Tous les sondages montrent que les citoyens ont une forte attente de réponse européenne. Et quand l’Europe ne répond pas, tout le monde se tourne vers des solutions nationales. Il faut d’ailleurs noter que, même chez les partis souverainistes, la moitié est favorable à la dimension européenne. L’exemple de Giorgia Meloni en Italie est très significatif. Même chose en Pologne : plus personne ne fait campagne aujourd’hui sur une sortie de l’Europe. Il y a des souverainistes solubles dans l’Union Européenne et d’autres qui sont peu fréquentables, notamment sur la question russe. Et c’est cela qui va faire la différence au sein des extrêmes de droite et de gauche. Ceci est particulièrement vrai en France…

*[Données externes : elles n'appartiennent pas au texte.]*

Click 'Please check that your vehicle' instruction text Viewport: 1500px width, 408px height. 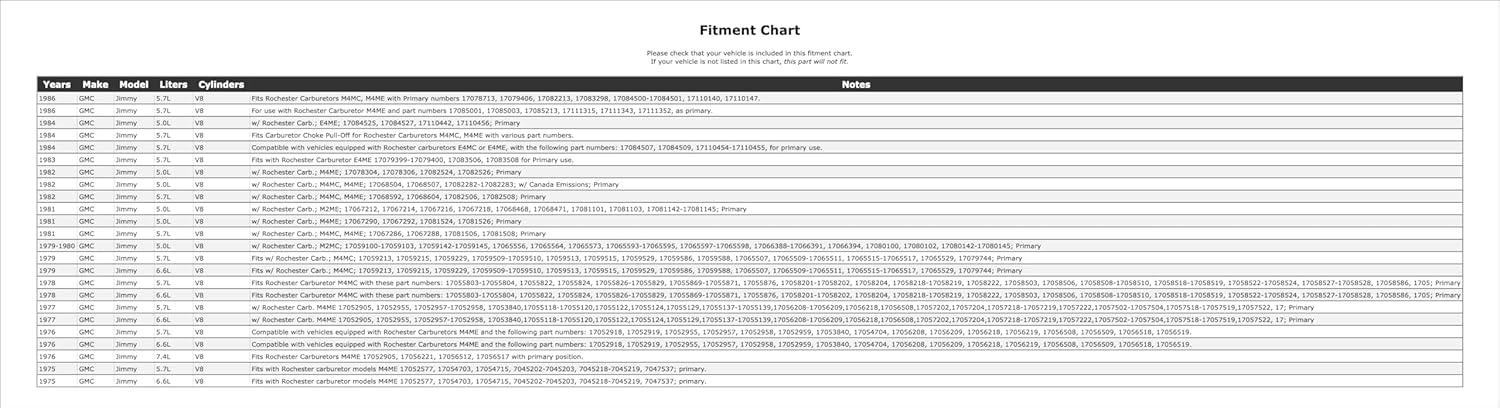click(749, 52)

Dans la crise ukrainienne, j’ai été surpris par le fait que, malgré des divergences et les nuances, il y a eu à chaque fois des réponses unies en faveur des aides
La crise de la Covid et la guerre en Ukraine ont-elles été, paradoxalement, une « bonne chose » pour l’Union européenne ?

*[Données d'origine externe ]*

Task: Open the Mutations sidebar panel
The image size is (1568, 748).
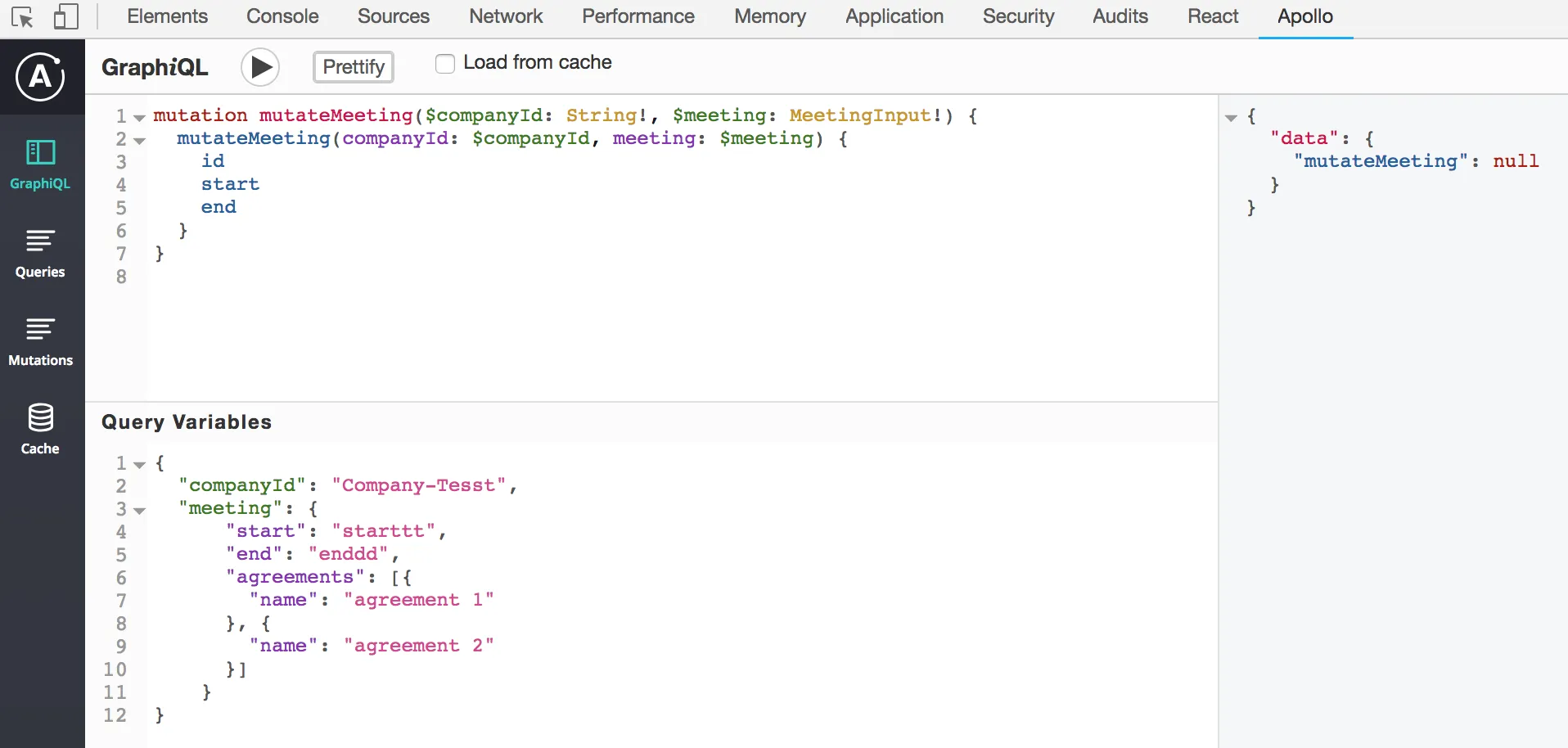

On ne peut évidemment pas dire une bonne chose, mais plutôt un révélateur du besoin européen de désormais partager et de défendre ensemble nos intérêts. Ce qui m’a le plus frappé durant la crise Covid, c’est que ce sont les gouvernements qui ont sollicité la dimension européenne. Le premier réflexe a été de fermer ses frontières avant de rapidement comprendre qu’il fallait investir ensemble pour trouver et fabriquer un vaccin. L’Europe est aujourd’hui le premier fabricant au monde et distribue des vaccins gratuitement en Afrique. Et ce sont les gouvernements qui ont demandé et obtenu un programme de relance économique européen de 800 milliards d’euros !
Dans la crise ukrainienne, j’ai été surpris par le fait que, malgré des divergences et les nuances, il y a eu, à chaque fois, des réponses unies en faveur des aides, et l’adoption de treize trains de sanctions à l’unanimité. Ces deux crises ont été des révélateurs et, peut-être, des déclencheurs d’un réflexe européen que l’on n’imaginait pas. Quant à l’évocation du financement d’une défense commune, c’est une idée désormais partagée.
Même par les Allemands ?
Il y a un vrai problème avec les Allemands. L’Allemagne n’aime pas changer et ne veut surtout pas donner raison aux Français. Mais, actuellement, tous ses choix sont remis en cause : elle misait sur la Russie pour le gaz, sur la Chine pour le commerce et comptait sur les États-Unis pour sa défense. La coalition allemande actuelle, hétéroclite, est en difficulté. Mais les idées avancent, notamment grâce au ministre de la Défense allemand, qui est un écologiste, et qui craint le retour de Trump aux affaires. Jusqu’ici, les Allemands ne voyaient pas l’Europe comme ça. N’attendons pas, nous, Français, que les Allemands soient des Français, mais essayons de faire les choses en complémentarité. Si la France prend la main en matière de défense, cela arrangera tout le monde. Mais faisons en sorte que les Allemands puissent suivre, même si c’est à distance.
1. Créée en 1991, après la chute du mur de Berlin, reconnue d’utilité publique, la Fondation Robert Schuman œuvre en faveur de la construction européenne.
2. Selon l’Eurobaromètre du mercredi 17 avril, 71 % des Luxembourgeois et 68 % de l’ensemble des Européens avaient l’intention de se rendre aux urnes et seulement 45 % des Français.